Yeni veriler, 2008 yılında Cassini’nin Cosmic Dust Analyzer (CDA) adlı cihazının saniyede 18 kilometre hızla çarpan buz taneciklerini incelemesiyle, moleküllerin doğrudan okyanustan geldiğini kesinleştirdi.
Bilim insanları, buz taneciklerinde karbon, azot, oksijen gibi temel elementler içeren geniş bir molekül çeşitliliği saptadı.
Avrupa Uzay Ajansı’ndan Dr. Jörn Helbert, “Bu ilk kez, bu moleküllerin gerçekten Enceladus’un okyanusuna ait olduğunu kesin olarak gösteriyor.
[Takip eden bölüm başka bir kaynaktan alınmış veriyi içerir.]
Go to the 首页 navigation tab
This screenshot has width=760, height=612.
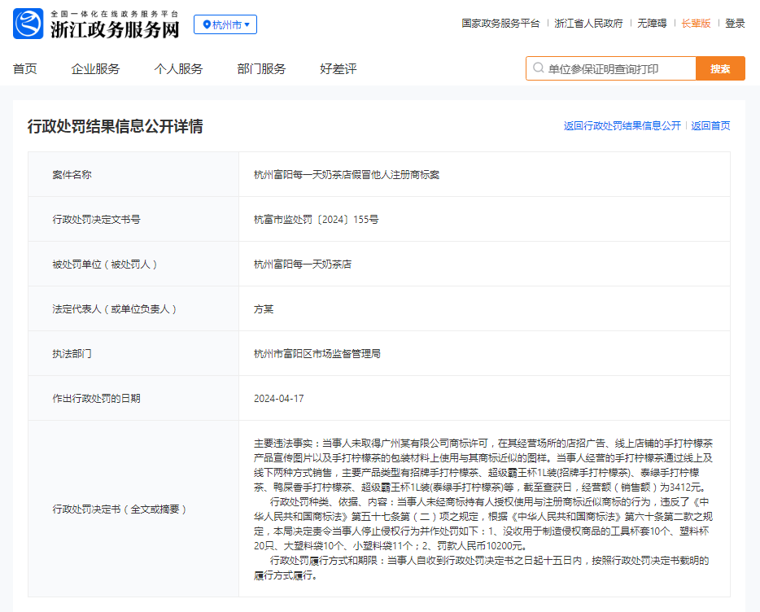tap(25, 69)
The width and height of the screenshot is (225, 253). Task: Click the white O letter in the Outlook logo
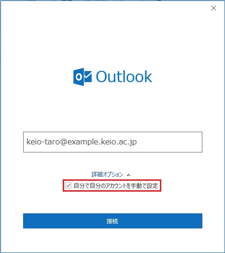point(79,77)

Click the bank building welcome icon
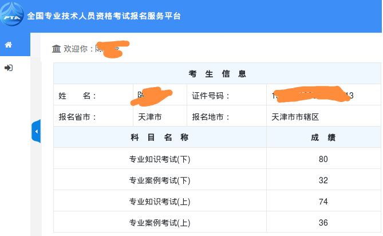(x=56, y=49)
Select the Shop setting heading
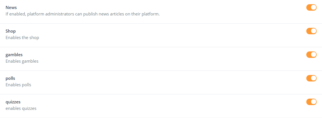This screenshot has height=118, width=322. coord(11,31)
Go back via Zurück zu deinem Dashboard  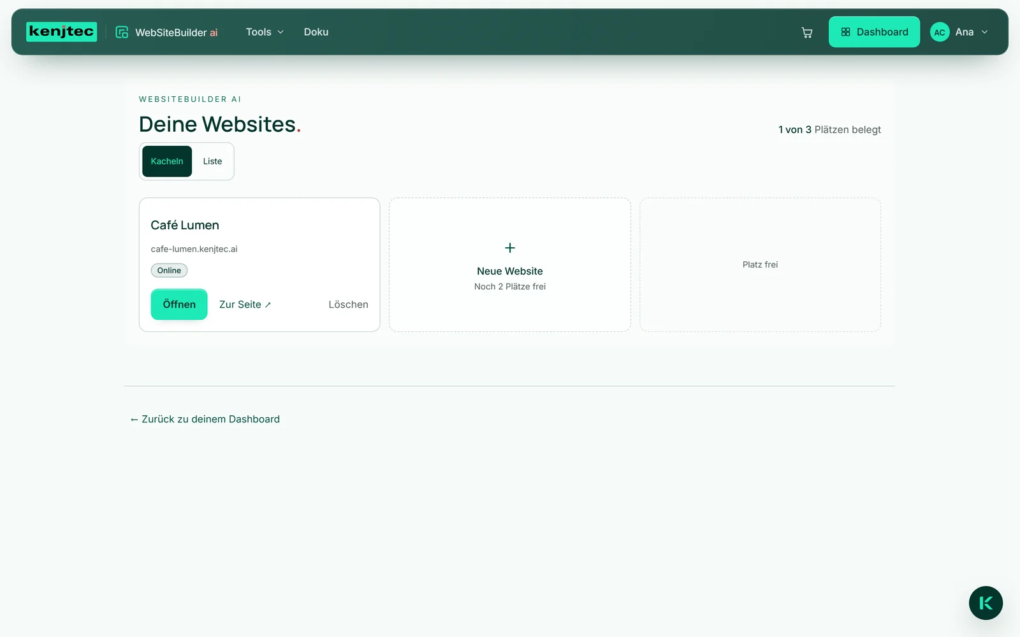pos(205,419)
Yani artık elimizde yaşam için gerekli karmaşık prebiyotik moleküllerin Enceladus okyanusunda bulunduğuna dair kanıt var” dedi.
YAŞAM ORTAYA ÇIKTI MI?
Uzmanlara göre Enceladus, sıvı suya, enerji kaynağına, karmaşık kimyaya ve prebiyotik moleküllere sahip. Yani yaşamın oluşması için gereken tüm bileşenler mevcut.
Helbert, “Yaşam gerçekten ortaya çıktı mı, bu başka bir soru. Ama gerekli tüm malzemeler var. Bu da Enceladus’u Dünya dışındaki yaşanabilir cisimler arasında en önemli hedef haline getiriyor” dedi.
2040’TA ENCELADUS’A GİDECEK UZAY ARACI
Avrupa Uzay Ajansı, 2040’lı yıllarda fırlatılması planlanan çift aşamalı bir Enceladus misyonu üzerinde çalışıyor. Görev kapsamında bir uzay aracı uydunun yörüngesine girecek, bir iniş aracı da güney kutbundaki “Kaplan Çizgileri” bölgesine inecek.
Gayzerler sayesinde okyanusa doğrudan erişim mümkün olacağı için kilometrelerce buz delmeye gerek kalmayacak.
Görevin 2050’lerin ortalarında Enceladus’a ulaşması bekleniyor. Bilim insanlarına göre bu uzun bekleyiş, Dünya dışı bir okyanusu doğrudan inceleme fırsatı için fazlasıyla değerli.
Son çalışmanın sonuçları, hakemli bilimsel dergi Nature Astronomy’de yayımlandı.